[TASK STATEMENT] How many lines of the material below contain the string "column"? Matching is case-sensitive. Reply with the number alone.

..........

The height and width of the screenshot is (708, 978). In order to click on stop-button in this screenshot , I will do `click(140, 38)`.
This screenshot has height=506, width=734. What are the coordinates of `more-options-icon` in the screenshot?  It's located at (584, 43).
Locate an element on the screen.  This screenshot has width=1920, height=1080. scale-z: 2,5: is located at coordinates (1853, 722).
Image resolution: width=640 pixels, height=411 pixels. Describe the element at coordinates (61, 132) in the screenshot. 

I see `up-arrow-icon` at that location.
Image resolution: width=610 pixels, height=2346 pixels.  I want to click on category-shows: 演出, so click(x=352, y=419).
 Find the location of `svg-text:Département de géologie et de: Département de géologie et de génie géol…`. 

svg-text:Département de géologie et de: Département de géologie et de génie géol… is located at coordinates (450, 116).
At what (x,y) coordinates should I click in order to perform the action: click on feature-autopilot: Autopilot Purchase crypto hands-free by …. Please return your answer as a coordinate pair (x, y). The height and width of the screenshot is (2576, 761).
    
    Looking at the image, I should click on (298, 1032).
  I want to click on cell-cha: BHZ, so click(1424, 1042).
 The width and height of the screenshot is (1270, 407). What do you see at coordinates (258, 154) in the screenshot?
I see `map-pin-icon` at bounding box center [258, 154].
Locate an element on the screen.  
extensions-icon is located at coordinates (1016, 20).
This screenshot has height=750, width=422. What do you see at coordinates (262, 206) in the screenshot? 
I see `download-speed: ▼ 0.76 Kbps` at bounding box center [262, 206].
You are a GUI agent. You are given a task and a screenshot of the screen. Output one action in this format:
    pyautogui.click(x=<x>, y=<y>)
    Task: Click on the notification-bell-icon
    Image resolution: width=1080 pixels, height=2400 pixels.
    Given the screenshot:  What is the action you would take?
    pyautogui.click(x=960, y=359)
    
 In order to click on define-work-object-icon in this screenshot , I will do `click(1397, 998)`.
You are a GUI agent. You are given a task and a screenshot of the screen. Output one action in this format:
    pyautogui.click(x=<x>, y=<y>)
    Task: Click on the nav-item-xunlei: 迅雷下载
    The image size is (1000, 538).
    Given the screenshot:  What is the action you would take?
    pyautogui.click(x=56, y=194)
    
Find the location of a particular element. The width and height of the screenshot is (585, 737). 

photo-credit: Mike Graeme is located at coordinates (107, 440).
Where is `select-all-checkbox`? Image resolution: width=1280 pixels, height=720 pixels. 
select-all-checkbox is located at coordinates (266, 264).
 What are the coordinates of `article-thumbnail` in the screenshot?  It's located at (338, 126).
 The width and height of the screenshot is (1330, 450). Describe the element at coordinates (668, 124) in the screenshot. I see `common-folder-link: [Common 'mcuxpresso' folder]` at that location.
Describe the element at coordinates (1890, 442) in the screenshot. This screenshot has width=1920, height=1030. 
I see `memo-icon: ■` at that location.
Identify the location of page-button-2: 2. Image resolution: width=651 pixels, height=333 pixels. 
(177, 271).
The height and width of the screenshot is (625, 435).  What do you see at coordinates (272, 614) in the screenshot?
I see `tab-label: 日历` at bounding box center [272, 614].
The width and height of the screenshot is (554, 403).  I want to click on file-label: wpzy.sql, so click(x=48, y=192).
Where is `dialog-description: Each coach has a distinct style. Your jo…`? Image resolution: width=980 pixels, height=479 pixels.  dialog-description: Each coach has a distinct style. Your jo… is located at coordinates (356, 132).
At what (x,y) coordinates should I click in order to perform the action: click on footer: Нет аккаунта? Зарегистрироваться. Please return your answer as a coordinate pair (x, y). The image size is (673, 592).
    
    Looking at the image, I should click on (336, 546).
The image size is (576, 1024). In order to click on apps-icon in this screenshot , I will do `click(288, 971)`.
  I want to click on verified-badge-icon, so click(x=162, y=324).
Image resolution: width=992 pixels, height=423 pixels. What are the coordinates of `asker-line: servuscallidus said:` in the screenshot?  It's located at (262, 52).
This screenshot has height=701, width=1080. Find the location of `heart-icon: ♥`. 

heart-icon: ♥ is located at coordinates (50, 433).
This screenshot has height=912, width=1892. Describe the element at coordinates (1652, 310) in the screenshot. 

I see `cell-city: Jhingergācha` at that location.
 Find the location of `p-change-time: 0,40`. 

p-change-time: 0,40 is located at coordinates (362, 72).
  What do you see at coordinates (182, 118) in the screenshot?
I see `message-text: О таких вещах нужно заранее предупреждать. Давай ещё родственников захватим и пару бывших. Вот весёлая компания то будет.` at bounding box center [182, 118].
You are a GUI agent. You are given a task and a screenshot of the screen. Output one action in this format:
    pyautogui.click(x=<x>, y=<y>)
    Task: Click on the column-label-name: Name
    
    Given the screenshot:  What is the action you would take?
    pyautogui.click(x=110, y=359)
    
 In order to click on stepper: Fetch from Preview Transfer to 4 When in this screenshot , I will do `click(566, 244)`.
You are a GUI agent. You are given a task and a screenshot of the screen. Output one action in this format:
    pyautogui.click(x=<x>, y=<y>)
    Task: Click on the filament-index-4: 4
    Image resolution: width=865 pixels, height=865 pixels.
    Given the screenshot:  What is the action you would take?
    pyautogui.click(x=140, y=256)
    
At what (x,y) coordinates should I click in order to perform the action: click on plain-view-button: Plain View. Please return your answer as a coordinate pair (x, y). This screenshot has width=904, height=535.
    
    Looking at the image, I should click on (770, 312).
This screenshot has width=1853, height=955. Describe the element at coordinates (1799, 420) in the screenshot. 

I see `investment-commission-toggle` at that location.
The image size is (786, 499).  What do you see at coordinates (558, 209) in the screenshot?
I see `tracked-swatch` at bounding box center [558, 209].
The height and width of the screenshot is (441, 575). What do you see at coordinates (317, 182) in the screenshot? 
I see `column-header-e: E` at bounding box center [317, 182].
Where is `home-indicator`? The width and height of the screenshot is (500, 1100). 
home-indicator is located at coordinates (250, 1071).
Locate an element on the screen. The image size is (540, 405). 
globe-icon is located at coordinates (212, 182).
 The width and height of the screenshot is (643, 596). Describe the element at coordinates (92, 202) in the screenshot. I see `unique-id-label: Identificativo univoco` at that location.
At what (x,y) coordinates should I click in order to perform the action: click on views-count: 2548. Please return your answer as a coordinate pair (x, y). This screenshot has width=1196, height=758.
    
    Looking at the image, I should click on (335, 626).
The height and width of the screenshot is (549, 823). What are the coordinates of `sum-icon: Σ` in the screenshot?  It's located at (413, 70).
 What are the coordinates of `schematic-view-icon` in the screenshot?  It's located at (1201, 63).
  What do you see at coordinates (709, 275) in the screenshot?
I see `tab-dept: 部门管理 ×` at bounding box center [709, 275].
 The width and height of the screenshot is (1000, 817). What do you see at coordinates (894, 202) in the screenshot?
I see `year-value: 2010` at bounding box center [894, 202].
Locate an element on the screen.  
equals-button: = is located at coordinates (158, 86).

..........

[EXERCISE RESPONSE] 2